------ SELECTED TEXT
Gender Reassignment Surgery Agency Ranks S. Korea Lowest for Transgender Human Rights | Be Korea-savvy

Gender Reassignment Surgery Agency Ranks S. Korea Lowest for Transgender Human Rights


Gender reassignment surgery is not only a physical burden, but also a financial burden. (image: Korea Bizwire)

Gender reassignment surgery is not only a physical burden, but also a financial burden. (image: Korea Bizwire)

SEOUL, Feb. 24 (Korea Bizwire)Transgender human rights issues are once again provoking discussion in South Korean society.

The stories of Byun Hee-soo, a former noncommissioned officer who wished to remain in the military but was discharged after undergoing gender reassignment surgery, and a transgender student who eventually gave up her spot in law school due to hateful and critical remarks that came after she was accepted by Sookmyung Women’s University have brought the issue to the forefront once again.

In this regard, an official at an agency that helps transgender individuals with gender reassignment surgery said that even after they undergo sex-change operations, risking their lives, trans individuals in South Korea have to withstand discrimination and usually end up in difficult situations.

The official plays a role in connecting trans South Koreans with Thai hospitals specializing in gender reassignment surgery.

Transgender people in South Korea are undergoing sex-change operations in Thailand, not in Korea, because of the perception that Thailand is the best place in the world to undergo such a procedure.

As gender reassignment surgery is relatively popular in Thailand, doctors there have more experience with this type of procedure and the results are more likely to be satisfactory.

Gender reassignment surgery is not only a physical burden, but also a financial burden.

A surgical procedure arranged through an agency costs about 20 million won (US$16,420), including a plane ticket to Thailand, local accommodations, food and the procedure itself. The whole process takes around three weeks.

Despite this burden, trans individuals are determined to go ahead with the procedure because regaining their sexual identity is the most important thing in their lives.

Byun Hee-soo, a transgender Army staff sergeant, speaks during a press conference in Seoul on Jan. 22, 2020, after a military panel decides to discharge her. (Yonhap)
------------
------ DATA SECTION
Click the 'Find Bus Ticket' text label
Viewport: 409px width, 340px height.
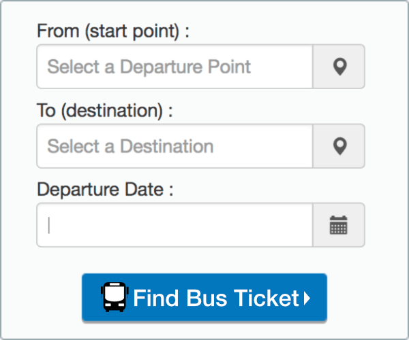(x=216, y=298)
------------
**REQUIRED ACTIONS:**
(1) According to the transgender rights article, what is included in the cost of a surgical procedure arranged through an agency? List each item.
(2) Answer these questions from the transgender rights article:
(a) Which university accepted the transgender student who later gave up her spot?
(b) About how long does the whole surgical process arranged through an agency take?
(c) On what date did Byun Hee-soo speak at a press conference in Seoul?
(3) Rewrite the passage of the transgender rights article between "In this regard, an" and "such a procedure.", inclusive, replacing "Thai hospitals" with "Thai clinics".
Nothing in the listing is needed for what comes next.

**EXPECTED OUTPUTS:**
(1)
- A plane ticket to Thailand
- Local accommodations
- Food
- The procedure itself

(2)
(a) Sookmyung Women's University
(b) Around three weeks
(c) Jan. 22, 2020

(3)
In this regard, an official at an agency that helps transgender individuals with gender reassignment surgery said that even after they undergo sex-change operations, risking their lives, trans individuals in South Korea have to withstand discrimination and usually end up in difficult situations.

The official plays a role in connecting trans South Koreans with Thai clinics specializing in gender reassignment surgery.

Transgender people in South Korea are undergoing sex-change operations in Thailand, not in Korea, because of the perception that Thailand is the best place in the world to undergo such a procedure.